Journal of Clinical Immunology Research
- ISSN: 2576-0572
Hussein Alaa Edan, Dawood Salman Mahdi and Ihsan Edan Alsaimary
IInfertility remains a global health challenge with devastating psycho-social consequences in many communities, and the underlying long-term risk of couple separation is also a major clinical and social problem. Infertility is defined as the inability of a couple to conceive naturally after one year of intercourse.
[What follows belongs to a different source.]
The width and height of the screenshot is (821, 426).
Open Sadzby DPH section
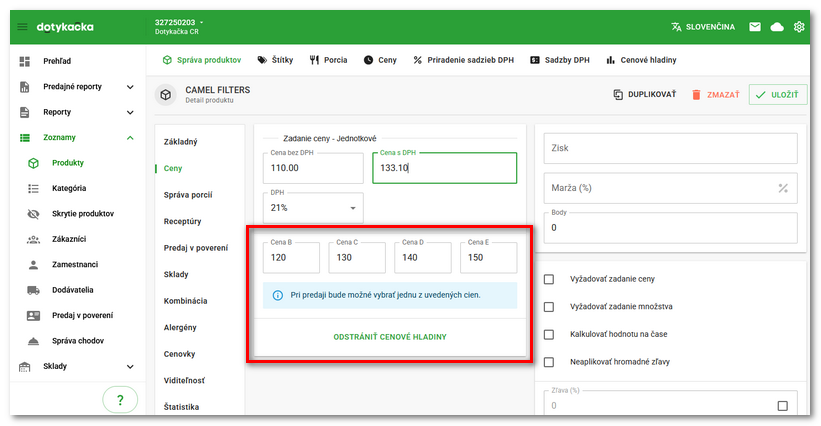(561, 60)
The aim of the study was to determine the immune molecular characterization of TLR genes. Toll-like receptors (TLRs) are an important family of receptors that constitute the first line of defense against pathogens. They can recognize both invading pathogens and endogenous danger molecules released from dying cells and damaged tissues and play a key role in linking innate and adaptive immunity. TLRs are widely distributed in both immune and other body cells. A cross sectional case control study was carried out by ELISA technique, conventional PCR, and DNA sequencing among male infertility patients who attended to the Infertility and In Vitro Fertilization Center of Basrah Province on September 2021 to June 2022. The results from the sequencing of TLR2, TLR4 and TLR9 were shown as follows: TLR2 in the current study, the forward primer when compared with the sequence of NCBI by the basic local alignment search tool (BLAST) showed 96% identity with an expected value of 2e-46 and there were five mutations: -Gab (-) >G, gab (-) >G, G>C, T>C, T>C in various locations, resulting in a new amino acid or protein. The other hand, the TLR2 reverse primer showed three mutations: - G>Gab (-), C>T, T>C in different locations with identity 98% and 2e-44 expect value. The forward primer of TLR4 when compared with the sequence of NCBI showed three mutations: - G>T, C> Gab (-), Gab (-) >an in different locations with 97% identity and 6e-44 expect value. On the other hand, the reverse primer showed four mutations: - Gab (-) >G, G>A, G>A, A>T with 97% identities and a 5e-44 expect value. TLR9, the forward primer, when compared with the sequence of NCBI, showed six mutations: - C> Gab (-), Gab (-)> A, Gab (-)> A, C> G, Gab (-) > T, C> AA in different locations with 95% identity and 6e-50expect value. On the other hand, the reverse primer showed a single mutation: - A> Gab (-) in different locations with 99% identity and a 6e-50 expect value.